Texte fourni:
########
Agriculture: Le dilemme de la culture du maïs

Le maïs est une culture qui a besoin de chaleur. Sous nos latitudes, elle ne couvre le sol qu’en plein été. Si les champs sont labourés avant les semis, ils restent donc exposés longtemps à l’érosion du vent et de la pluie. Cet argument plaide en faveur d’un renoncement au labour, lequel implique toutefois, aujourd’hui encore, un recours accru aux herbicides pour lutter contre les adventices. Avec le soutien de l’OFEV, l’agronomie mise sur les engrais verts pour trouver des solutions.

Texte: Hansjakob Baumgartner

Jeunes plants de maïs dont le sol est protégé par une couche de résidus de seigle vert.
© HAFL

L’invention de l’araire, qui a vu le jour environ 3000 ans avant Jésus-Christ en Égypte ou au Proche-Orient, a marqué un tournant dans le développement de l’humanité. Au lieu de tracer manuellement des sillons au moyen d’une houe ou d’une bêche, le paysan se servait de bœufs tractant un araire, qu’il maintenait dans la bonne position à l’aide d’un mancheron courbé. Cette technique, suivie plus tard par la charrue à versoir, accélérera le travail de la terre.
########
Exercice A: Pour chacun des énoncés suivants, indiquez s’il concorde avec le texte sur la culture du maïs, en répondant par oui ou non et en citant les mots décisifs du texte : (i) sous nos latitudes, le maïs ne couvre le sol qu’en plein été ; (ii) l’araire a été inventé environ 1000 ans avant Jésus-Christ ; (iii) renoncer au labour permet aujourd’hui de réduire l’usage des herbicides.
Le texte et les enregistrements n’ont aucun lien entre eux.

Enregistrements servant à localiser des éléments affichés
########
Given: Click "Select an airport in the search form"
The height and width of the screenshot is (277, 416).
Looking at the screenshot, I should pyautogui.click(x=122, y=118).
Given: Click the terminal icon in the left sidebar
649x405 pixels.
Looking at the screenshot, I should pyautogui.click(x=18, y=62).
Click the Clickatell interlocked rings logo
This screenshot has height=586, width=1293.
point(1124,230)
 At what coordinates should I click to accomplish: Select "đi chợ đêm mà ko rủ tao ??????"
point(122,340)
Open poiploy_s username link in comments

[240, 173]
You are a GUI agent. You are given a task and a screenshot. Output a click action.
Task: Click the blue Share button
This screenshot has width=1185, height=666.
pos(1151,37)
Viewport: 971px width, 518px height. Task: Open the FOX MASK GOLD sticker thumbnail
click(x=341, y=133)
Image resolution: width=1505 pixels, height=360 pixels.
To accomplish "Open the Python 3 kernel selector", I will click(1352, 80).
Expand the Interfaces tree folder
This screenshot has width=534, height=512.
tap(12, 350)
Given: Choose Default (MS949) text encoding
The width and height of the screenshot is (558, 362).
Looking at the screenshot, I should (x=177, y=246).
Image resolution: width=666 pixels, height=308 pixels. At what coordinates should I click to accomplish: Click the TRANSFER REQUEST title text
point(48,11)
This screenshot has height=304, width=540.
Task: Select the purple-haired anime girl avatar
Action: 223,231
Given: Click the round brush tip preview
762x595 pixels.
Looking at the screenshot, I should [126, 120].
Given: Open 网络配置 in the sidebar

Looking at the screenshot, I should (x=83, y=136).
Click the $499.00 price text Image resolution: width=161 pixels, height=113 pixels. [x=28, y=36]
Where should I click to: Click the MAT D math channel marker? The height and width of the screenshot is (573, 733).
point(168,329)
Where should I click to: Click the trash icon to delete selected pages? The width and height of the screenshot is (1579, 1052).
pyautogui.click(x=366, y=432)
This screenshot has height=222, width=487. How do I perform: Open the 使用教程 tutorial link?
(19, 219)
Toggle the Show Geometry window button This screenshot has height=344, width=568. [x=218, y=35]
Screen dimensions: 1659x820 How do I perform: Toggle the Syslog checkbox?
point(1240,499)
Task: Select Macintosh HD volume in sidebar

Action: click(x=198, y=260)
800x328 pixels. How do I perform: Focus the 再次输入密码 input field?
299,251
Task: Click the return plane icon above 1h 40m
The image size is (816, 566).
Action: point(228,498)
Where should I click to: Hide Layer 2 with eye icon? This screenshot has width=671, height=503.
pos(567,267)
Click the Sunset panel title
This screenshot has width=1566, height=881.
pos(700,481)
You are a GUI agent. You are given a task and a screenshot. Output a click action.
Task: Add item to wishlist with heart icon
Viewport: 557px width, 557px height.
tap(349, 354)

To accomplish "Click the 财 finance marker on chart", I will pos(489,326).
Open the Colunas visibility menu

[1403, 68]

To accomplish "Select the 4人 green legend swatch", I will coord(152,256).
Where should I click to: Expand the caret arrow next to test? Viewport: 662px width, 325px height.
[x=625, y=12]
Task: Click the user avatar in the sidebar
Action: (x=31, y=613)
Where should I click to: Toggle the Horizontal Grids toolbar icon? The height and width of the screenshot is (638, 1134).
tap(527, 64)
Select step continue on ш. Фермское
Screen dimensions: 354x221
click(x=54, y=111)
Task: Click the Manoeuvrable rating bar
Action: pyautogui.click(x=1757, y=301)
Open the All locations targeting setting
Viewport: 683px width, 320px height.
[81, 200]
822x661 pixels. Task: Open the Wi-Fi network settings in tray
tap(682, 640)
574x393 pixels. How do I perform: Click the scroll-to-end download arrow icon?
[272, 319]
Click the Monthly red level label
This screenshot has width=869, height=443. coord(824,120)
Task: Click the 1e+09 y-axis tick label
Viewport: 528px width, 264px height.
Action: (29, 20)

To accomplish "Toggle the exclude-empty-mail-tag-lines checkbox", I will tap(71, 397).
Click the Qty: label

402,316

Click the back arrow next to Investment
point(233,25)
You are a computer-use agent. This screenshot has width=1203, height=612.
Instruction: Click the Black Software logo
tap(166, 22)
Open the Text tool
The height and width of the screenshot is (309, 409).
########
Exercice B: Disposez en tableau Markdown à deux colonnes, n et Ligne, les lignes des enregistrements allant de celle qui contient "Given: Open 网络配置 in the sidebar" jusqu’à celle qui contient "tap(527, 64)", incluse. Omettez les lignes vides.

Réponse A:
(i) Oui : « Sous nos latitudes, elle ne couvre le sol qu’en plein été. »
(ii) Non : « qui a vu le jour environ 3000 ans avant Jésus-Christ »
(iii) Non : « lequel implique toutefois, aujourd’hui encore, un recours accru aux herbicides »

Réponse B:
| n | Ligne |
|---|---|
| 1 | Given: Open 网络配置 in the sidebar |
| 2 | Looking at the screenshot, I should (x=83, y=136). |
| 3 | Click the $499.00 price text Image resolution: width=161 pixels, height=113 pixels. [x=28, y=36] |
| 4 | Where should I click to: Click the MAT D math channel marker? The height and width of the screenshot is (573, 733). |
| 5 | point(168,329) |
| 6 | Where should I click to: Click the trash icon to delete selected pages? The width and height of the screenshot is (1579, 1052). |
| 7 | pyautogui.click(x=366, y=432) |
| 8 | This screenshot has height=222, width=487. How do I perform: Open the 使用教程 tutorial link? |
| 9 | (19, 219) |
| 10 | Toggle the Show Geometry window button This screenshot has height=344, width=568. [x=218, y=35] |
| 11 | Screen dimensions: 1659x820 How do I perform: Toggle the Syslog checkbox? |
| 12 | point(1240,499) |
| 13 | Task: Select Macintosh HD volume in sidebar |
| 14 | Action: click(x=198, y=260) |
| 15 | 800x328 pixels. How do I perform: Focus the 再次输入密码 input field? |
| 16 | 299,251 |
| 17 | Task: Click the return plane icon above 1h 40m |
| 18 | The image size is (816, 566). |
| 19 | Action: point(228,498) |
| 20 | Where should I click to: Hide Layer 2 with eye icon? This screenshot has width=671, height=503. |
| 21 | pos(567,267) |
| 22 | Click the Sunset panel title |
| 23 | This screenshot has width=1566, height=881. |
| 24 | pos(700,481) |
| 25 | You are a GUI agent. You are given a task and a screenshot. Output a click action. |
| 26 | Task: Add item to wishlist with heart icon |
| 27 | Viewport: 557px width, 557px height. |
| 28 | tap(349, 354) |
| 29 | To accomplish "Click the 财 finance marker on chart", I will pos(489,326). |
| 30 | Open the Colunas visibility menu |
| 31 | [1403, 68] |
| 32 | To accomplish "Select the 4人 green legend swatch", I will coord(152,256). |
| 33 | Where should I click to: Expand the caret arrow next to test? Viewport: 662px width, 325px height. |
| 34 | [x=625, y=12] |
| 35 | Task: Click the user avatar in the sidebar |
| 36 | Action: (x=31, y=613) |
| 37 | Where should I click to: Toggle the Horizontal Grids toolbar icon? The height and width of the screenshot is (638, 1134). |
| 38 | tap(527, 64) |